In my journal, I wrote down the words someone spoke over me in a heated argument yesterday. I wrote them down because I didn’t want to forget the way they cut me down, the way they left my spirit crushed. I wrote them and I stared at them for a long time, and anger pulsed through me, “never forget, never forget.” This is who they say you are, this is what they hope will happen to you. The longer I stared, the more I felt the sear of them, and the more I began to hear another, more insistent thrumming, “love keeps no record of wrongs, it keeps no record of wrongs, it keeps no record”. Again and again, I heard it until I couldn’t take the noise of it anymore, and it singed my flesh in a holy way hurtful words never can.

I cried a little, then I ripped the page out of my journal and threw it in the trash. It was a symbolic gesture at best. Those words tattooed themselves across my heart, and it will take a radical kind of grace to wipe them away. This summer, our family found it hard to extend this kind of grace to one another. We had a pressure cooker summer in tight quarters. We lost friends. We gained extended family. We grieved the losses of the last few years. We chewed on the root of bitterness. We changed countries and homes and jobs, and we learned that when a pressure cooker heats up, everything inside will come spilling out. Inevitably, it comes out on the loved one standing nearby, until we are all up to our eyeballs in the mess, left wondering how much Jesus it will take to clean it up.

After this summer, I know what I’m made of, and can I admit this here? It isn’t the fruit of the spirit. I know what my kids are made of too, and my husband, and my poor traumatized dog. I’ve found myself longing for the return to rhythms, to routine and normalcy because I’ve seen what we look like without it. But, I realize the routines are a quick fix. They don’t excavate the hidden ways of the heart. I want to learn more of the ways of grace. I want to learn how to speak love when the heat turns up and my emotions are raw, and I want only goodness and kindness and gentleness to spill out.


Do you find yourself in a similar place today? Can I pray for you? For us?
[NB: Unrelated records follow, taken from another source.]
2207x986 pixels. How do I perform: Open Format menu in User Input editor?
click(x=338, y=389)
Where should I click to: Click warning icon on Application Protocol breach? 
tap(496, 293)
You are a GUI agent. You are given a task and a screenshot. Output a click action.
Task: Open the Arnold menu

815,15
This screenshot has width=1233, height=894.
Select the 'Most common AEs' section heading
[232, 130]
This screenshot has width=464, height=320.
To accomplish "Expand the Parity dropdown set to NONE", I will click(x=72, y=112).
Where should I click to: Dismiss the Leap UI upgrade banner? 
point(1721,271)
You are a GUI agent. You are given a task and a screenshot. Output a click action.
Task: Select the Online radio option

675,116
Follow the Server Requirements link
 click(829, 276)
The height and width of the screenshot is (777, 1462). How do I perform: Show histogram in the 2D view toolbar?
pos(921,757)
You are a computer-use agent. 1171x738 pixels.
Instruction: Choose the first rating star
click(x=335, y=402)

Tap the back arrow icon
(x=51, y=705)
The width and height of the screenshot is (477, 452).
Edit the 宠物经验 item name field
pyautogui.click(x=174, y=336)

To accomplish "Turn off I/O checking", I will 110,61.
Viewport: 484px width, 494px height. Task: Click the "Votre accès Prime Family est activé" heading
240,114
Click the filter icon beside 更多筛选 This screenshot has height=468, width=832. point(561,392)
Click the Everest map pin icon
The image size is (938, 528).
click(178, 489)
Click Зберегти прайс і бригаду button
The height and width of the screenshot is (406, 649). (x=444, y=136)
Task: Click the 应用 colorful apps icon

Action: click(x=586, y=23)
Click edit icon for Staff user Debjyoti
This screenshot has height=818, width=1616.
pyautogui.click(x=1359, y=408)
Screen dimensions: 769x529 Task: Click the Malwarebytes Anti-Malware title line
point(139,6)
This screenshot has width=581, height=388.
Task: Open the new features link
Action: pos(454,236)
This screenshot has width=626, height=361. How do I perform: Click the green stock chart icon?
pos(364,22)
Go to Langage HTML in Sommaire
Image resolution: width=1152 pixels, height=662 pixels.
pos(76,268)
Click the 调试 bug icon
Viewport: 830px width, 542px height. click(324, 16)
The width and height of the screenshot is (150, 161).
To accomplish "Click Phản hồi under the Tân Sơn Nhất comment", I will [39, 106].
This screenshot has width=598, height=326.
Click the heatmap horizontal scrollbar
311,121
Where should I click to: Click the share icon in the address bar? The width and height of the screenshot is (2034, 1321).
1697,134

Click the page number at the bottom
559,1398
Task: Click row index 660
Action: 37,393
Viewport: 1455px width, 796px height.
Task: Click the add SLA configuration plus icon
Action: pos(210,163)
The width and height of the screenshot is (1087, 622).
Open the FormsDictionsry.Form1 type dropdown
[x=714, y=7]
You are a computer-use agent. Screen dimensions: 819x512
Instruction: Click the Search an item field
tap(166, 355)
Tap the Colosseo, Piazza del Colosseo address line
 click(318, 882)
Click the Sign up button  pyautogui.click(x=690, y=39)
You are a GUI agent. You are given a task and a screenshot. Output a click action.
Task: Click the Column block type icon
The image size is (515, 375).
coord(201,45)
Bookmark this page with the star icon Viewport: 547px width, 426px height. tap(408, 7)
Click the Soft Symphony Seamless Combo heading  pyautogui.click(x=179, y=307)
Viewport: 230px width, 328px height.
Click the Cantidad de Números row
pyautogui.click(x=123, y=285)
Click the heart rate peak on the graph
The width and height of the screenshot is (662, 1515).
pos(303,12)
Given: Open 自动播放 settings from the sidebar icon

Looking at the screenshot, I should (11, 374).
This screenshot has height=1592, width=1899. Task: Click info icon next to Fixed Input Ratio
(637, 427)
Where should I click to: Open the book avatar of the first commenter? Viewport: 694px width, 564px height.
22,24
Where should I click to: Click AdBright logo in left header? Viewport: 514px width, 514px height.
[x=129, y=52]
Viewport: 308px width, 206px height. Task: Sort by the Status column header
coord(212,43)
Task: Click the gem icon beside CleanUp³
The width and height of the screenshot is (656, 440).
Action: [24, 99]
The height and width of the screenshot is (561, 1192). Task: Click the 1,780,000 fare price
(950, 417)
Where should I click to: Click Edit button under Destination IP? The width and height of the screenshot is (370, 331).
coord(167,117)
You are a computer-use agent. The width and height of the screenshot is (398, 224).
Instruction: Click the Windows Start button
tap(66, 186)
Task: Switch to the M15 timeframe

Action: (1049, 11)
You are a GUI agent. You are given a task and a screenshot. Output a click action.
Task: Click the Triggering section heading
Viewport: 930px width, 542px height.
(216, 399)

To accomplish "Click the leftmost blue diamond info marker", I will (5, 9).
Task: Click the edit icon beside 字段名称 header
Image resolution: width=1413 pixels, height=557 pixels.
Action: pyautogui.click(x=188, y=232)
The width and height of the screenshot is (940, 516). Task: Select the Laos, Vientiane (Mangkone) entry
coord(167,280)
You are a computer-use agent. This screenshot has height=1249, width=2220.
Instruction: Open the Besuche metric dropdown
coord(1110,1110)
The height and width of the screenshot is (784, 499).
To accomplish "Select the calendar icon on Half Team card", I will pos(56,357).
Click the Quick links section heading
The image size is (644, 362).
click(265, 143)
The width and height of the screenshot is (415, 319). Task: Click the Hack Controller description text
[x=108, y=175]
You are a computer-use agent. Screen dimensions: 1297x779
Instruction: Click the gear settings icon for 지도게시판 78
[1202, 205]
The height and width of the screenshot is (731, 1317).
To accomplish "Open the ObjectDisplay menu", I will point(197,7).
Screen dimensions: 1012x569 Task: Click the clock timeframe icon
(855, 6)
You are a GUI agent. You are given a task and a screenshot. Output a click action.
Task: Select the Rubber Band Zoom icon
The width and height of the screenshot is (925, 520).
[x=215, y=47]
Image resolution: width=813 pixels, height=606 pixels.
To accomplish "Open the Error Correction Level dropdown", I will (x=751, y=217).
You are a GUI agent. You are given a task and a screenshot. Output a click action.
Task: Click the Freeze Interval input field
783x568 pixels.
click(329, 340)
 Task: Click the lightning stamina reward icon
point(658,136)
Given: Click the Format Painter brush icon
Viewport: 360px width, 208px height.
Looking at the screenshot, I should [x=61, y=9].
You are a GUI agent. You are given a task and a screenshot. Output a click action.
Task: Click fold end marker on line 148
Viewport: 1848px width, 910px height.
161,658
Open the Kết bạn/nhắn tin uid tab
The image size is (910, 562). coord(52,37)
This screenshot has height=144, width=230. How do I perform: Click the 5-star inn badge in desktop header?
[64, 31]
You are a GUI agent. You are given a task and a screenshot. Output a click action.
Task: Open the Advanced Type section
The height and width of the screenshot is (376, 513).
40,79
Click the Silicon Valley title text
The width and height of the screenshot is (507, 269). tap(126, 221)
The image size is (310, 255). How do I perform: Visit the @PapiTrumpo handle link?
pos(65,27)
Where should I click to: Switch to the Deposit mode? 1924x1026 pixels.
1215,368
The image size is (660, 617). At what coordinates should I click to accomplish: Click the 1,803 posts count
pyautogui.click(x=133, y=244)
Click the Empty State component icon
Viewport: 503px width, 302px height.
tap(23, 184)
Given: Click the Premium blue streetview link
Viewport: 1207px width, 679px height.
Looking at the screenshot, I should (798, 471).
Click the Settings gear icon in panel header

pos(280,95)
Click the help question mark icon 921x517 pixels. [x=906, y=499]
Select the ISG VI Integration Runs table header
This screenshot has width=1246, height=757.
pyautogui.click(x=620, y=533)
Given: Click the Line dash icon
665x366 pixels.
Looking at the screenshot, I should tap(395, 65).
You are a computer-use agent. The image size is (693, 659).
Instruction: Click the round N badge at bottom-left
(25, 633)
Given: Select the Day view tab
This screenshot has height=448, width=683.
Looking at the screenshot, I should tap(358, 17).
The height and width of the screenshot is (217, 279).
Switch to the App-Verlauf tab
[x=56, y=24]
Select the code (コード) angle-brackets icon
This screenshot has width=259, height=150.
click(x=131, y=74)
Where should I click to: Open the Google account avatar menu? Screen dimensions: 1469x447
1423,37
  • Kelly Hausknecht Chripczuk

    Thankyou Kimberly, for your real honesty, always.
    “We chewed on the root of bitterness.”
    I’ve told several friends recently (some who get it and some who don’t) that I’m taking a cue from Naomi and changing my name to “Bitter.” It is a difficult time and doesn’t lend itself well to the pretty-ing over we so often specialize in within the church. I am finding good friends in the bible, though, and learning the meaning of phrases I never understood before, like the “bread of sorrow” and “valley of dry bones.”
    Thank you for your words, friend.

    • Kelly, thank you for sharing your heart. This is a hard place, satisfying at times, but still so very hard. We are coming through to the other side, and I will pray that you shall see the other side too. That the valley of dry bones will be covered with living, breathing flesh.

  • KimberlyAmici

    Our family RV trips are like pressure cookers for me. I love them and look forward to them but it doesn’t take long… 7 of us in close quarters. My husband is like my mother, even thought he will ever admit it, and the 2 of them fight over my attention – and then there is the kids needing it too… Feelings from childhood emerge, making parenting decisions in a fishbowl… fun times.

    BUT, that’s when things are brought to the surface. Areas that need to be healed or simply given to Him are spotlighted. If we recognize it, the grace can flow in. Sometimes it’s easier said than done.